This was a carousel during the era of slavery. The land came first; two years after the Revolutionary War, a Virginia slaveholder and future congressman purchased 5,557 acres of woodland. Then, over the period of seven years, slave laborers constructed the mansion, a symbol of riches and power, until it was finally finished in 1825.
The latest Walter Coles, the fifth of that name, says, “It’s been occupied by a Walter Coles and his wife ever since then,” as he sits in the same parlor his father, grandfather, great-grandfather, and great-great-grandfather all sat in before him, narrating the history of Coles Hill as their portraits gaze down from all four walls.
Coles, 84, is one of the innumerable Americans who still reap the rewards of the wealth amassed by America’s slaveowners in the 18th and 19th centuries. And his great-great-great-grandfather Walter Coles I and great-great-great-grandfather Isaac Coles were among the more than 1,800 slaveholders who served in Congress, writing and passing the laws that permitted them to build their own fortunes on the backs of others. They contributed to the development of the nation’s brutal and lucrative system of slavery.

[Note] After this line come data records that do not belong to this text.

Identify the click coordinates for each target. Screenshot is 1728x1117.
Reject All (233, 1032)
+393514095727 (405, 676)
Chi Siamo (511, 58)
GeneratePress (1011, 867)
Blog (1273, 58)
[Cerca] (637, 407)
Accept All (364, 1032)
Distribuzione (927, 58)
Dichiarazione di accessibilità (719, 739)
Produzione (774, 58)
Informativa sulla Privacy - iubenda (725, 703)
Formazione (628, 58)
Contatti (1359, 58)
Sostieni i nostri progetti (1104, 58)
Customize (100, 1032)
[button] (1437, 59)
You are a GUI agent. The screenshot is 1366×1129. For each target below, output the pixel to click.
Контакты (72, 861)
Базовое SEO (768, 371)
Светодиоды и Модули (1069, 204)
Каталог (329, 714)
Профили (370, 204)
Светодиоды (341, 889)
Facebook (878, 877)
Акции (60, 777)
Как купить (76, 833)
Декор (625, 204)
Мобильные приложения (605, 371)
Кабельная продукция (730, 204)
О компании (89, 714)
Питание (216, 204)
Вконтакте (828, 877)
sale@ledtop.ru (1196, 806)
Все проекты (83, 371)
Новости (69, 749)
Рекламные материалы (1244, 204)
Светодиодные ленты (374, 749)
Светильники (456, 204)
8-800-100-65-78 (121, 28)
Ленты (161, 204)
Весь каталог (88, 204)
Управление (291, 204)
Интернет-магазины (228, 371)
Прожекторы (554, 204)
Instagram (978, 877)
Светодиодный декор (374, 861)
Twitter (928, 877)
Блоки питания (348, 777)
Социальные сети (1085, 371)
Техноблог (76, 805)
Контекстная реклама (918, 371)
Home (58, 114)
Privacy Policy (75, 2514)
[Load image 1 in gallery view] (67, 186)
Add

The descendants of individuals who were held in slavery at Coles Hill today, more than 200 years later, are immensely proud of what they have accomplished in the face of oppression, segregation, and unrelenting bigotry. One of them, Carole Coles Henry, a 67-year-old retired administrator for the city of Phoenix, had spent years contemplating the glaring disparities between her own Black family and the White Coles family.
“It took us 225 years to get to the point where we have college graduates who are now owning our own homes and who are successfully giving back to society,” Henry said. “I’m talking about being able to amass any kind of equitable resources to begin to move into society in a way that we can have a piece of the pie too.” My generation is just now able to look back on this history and ask, “What in the world happened here?” as we all own homes and can afford to send our children to college.
Those discrepancies’ tale is still unfolding. One of North America’s greatest undeveloped uranium reserves, worth billions of dollars if ever exploited, is buried beneath Coles Hill. The uranium at Coles Hill, which has the potential to power nuclear reactors and alter the course of the plantation’s history, is currently untapped because Virginia’s state legislature has prohibited its extraction due to potential risks in a legal battle that reached the U.S. Supreme Court.
The history of how America’s founding fathers established a system of firmly established racial and economic hierarchies, as resilient as the red brick mansion where a Walter Coles has always resided, is reflected in this most contemporary of minerals.
Those who support slavery
Prior to the American Revolution, when John Coles arrived from Ireland, he acquired more land than virtually any other man in the Virginia colony, making the Coles family one of the wealthiest in the state. He left his family, especially his son Isaac, property in numerous areas of the colony when he passed away in 1747, as well as roughly 48 slaves whose unpaid work would turn those lands into prosperous businesses.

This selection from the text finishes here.